Tuesday, October 5, 2010

Review: "Guess Who" Laughs to Get Along (Missing Bernie Mac)

TRASH IN MY EYE No. 147 (of 2005) by Leroy Douresseaux

Guess Who (2005)
Running time: 106 minutes (1 hour, 46 minutes)
MPAA – PG-13 for sex-related humor
DIRECTOR: Kevin Rodney Sullivan
WRITERS: David Ronn and Jay Scherick and Peter Tolan, from a story by David Ronn and Jay Scherick (based loosely on the screenplay, Guess Who’s Coming to Dinner by William Rose)
PRODUCERS: Jason Goldberg, Erwin Stoff, and Jenno Topping
CINEMATOGRAPHER: Karl Walter Lindenlaub
EDITOR: Paul Seydor

COMEDY with elements of drama and romance

Starring: Bernie Mac, Ashton Kutcher, Zoë Saldaña, Judith Scott, Hal Williams, Kellee Stewart, Robert Curtis-Brown, RonReaco Lee, Niecy Nash, Kimberly Scott, Denise Dowse, and Mike Epps

In the famous 1967 film, Guess Who’s Coming to Dinner, a young white woman (played by Katharine Houghton) brings her black fiancé (famously played by Sidney Poitier) home to meet her parents, the mother played by Katherine Hepburn and the disapproving father played by Spencer Tracy.

* WRITTEN PROBLEM *
Reproduce the review of "Guess Who" above word for word, from the date line through the final sentence.

* SUPPLIED MATERIAL *

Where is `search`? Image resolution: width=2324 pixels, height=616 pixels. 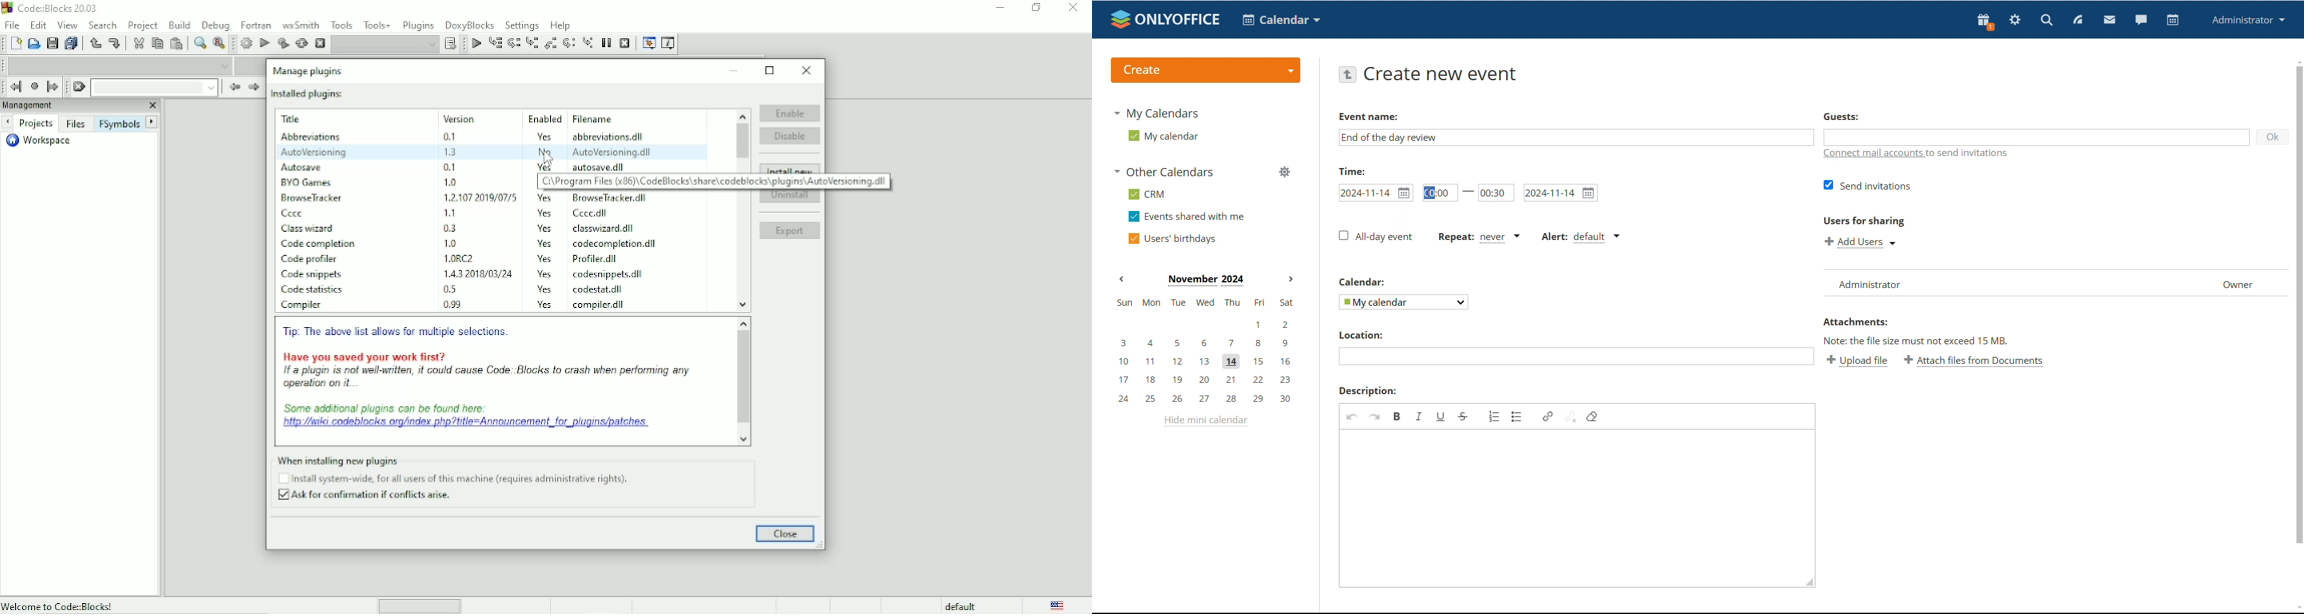 search is located at coordinates (2046, 21).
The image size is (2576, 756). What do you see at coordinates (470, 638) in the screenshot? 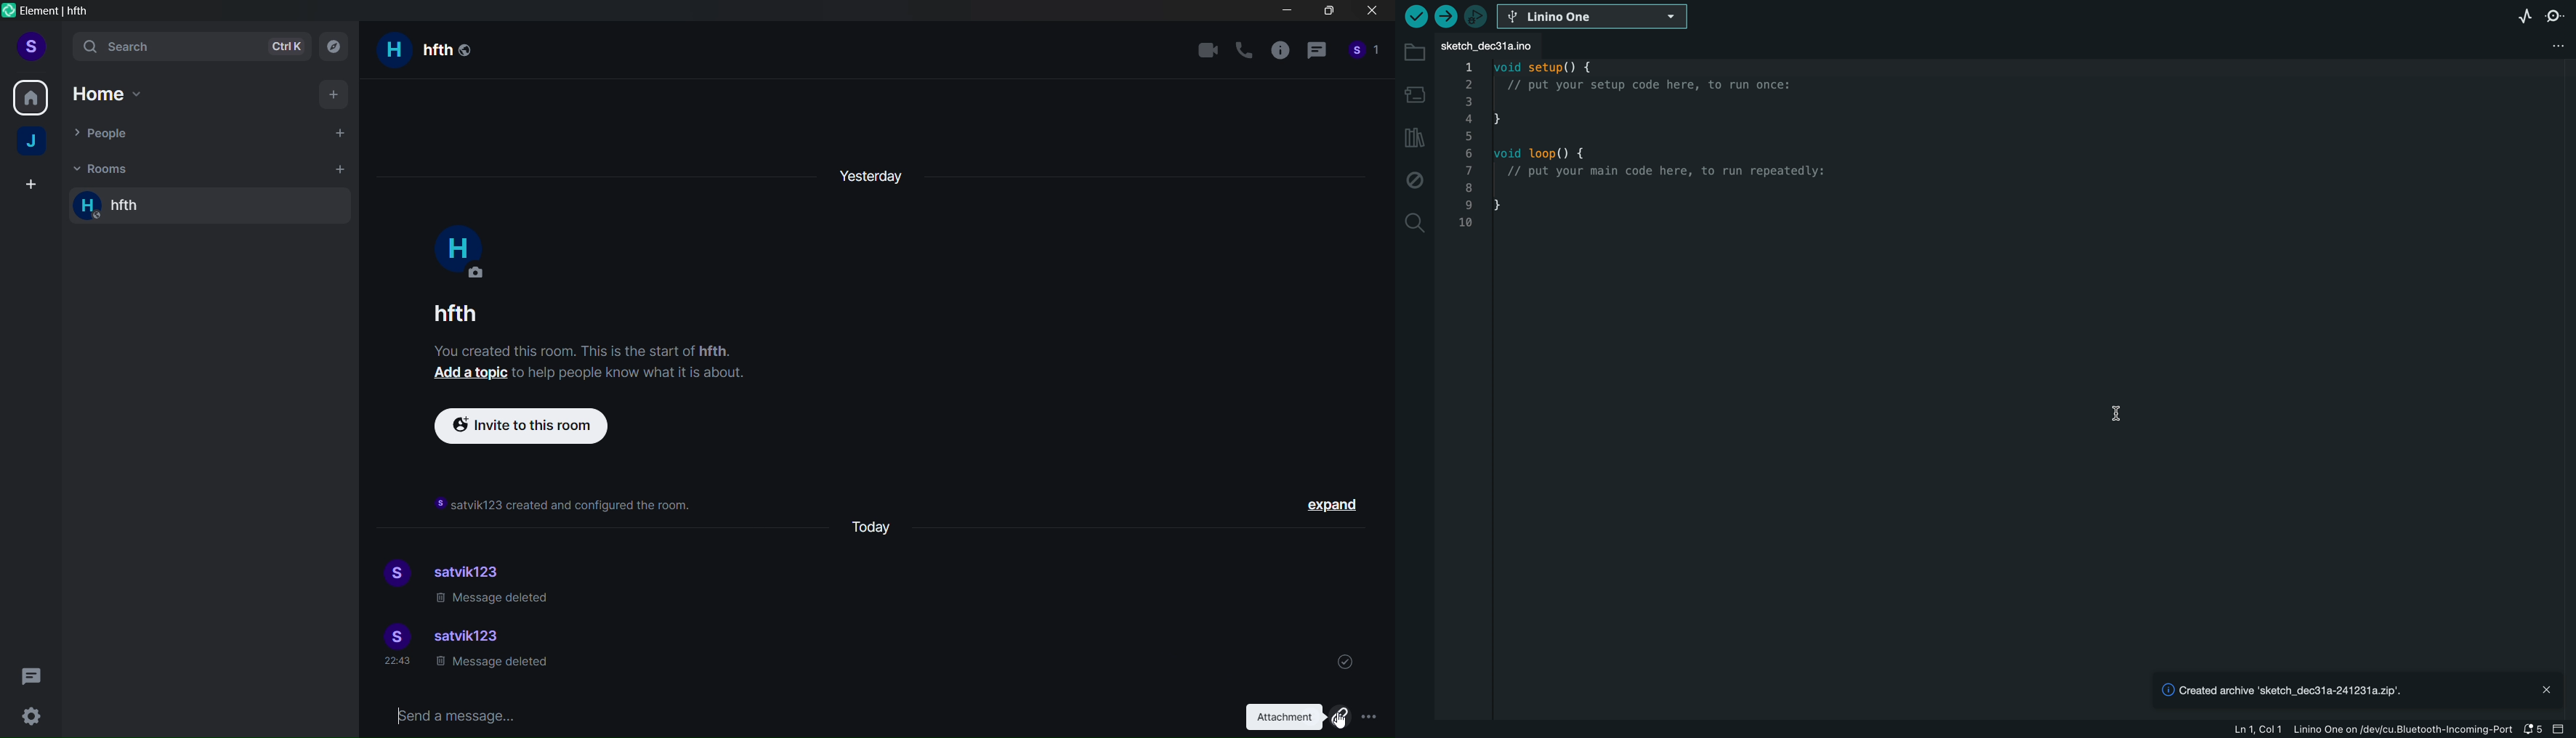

* REPLY *
Tuesday, October 5, 2010

Review: "Guess Who" Laughs to Get Along (Missing Bernie Mac)

TRASH IN MY EYE No. 147 (of 2005) by Leroy Douresseaux

Guess Who (2005)
Running time: 106 minutes (1 hour, 46 minutes)
MPAA – PG-13 for sex-related humor
DIRECTOR: Kevin Rodney Sullivan
WRITERS: David Ronn and Jay Scherick and Peter Tolan, from a story by David Ronn and Jay Scherick (based loosely on the screenplay, Guess Who’s Coming to Dinner by William Rose)
PRODUCERS: Jason Goldberg, Erwin Stoff, and Jenno Topping
CINEMATOGRAPHER: Karl Walter Lindenlaub
EDITOR: Paul Seydor

COMEDY with elements of drama and romance

Starring: Bernie Mac, Ashton Kutcher, Zoë Saldaña, Judith Scott, Hal Williams, Kellee Stewart, Robert Curtis-Brown, RonReaco Lee, Niecy Nash, Kimberly Scott, Denise Dowse, and Mike Epps

In the famous 1967 film, Guess Who’s Coming to Dinner, a young white woman (played by Katharine Houghton) brings her black fiancé (famously played by Sidney Poitier) home to meet her parents, the mother played by Katherine Hepburn and the disapproving father played by Spencer Tracy.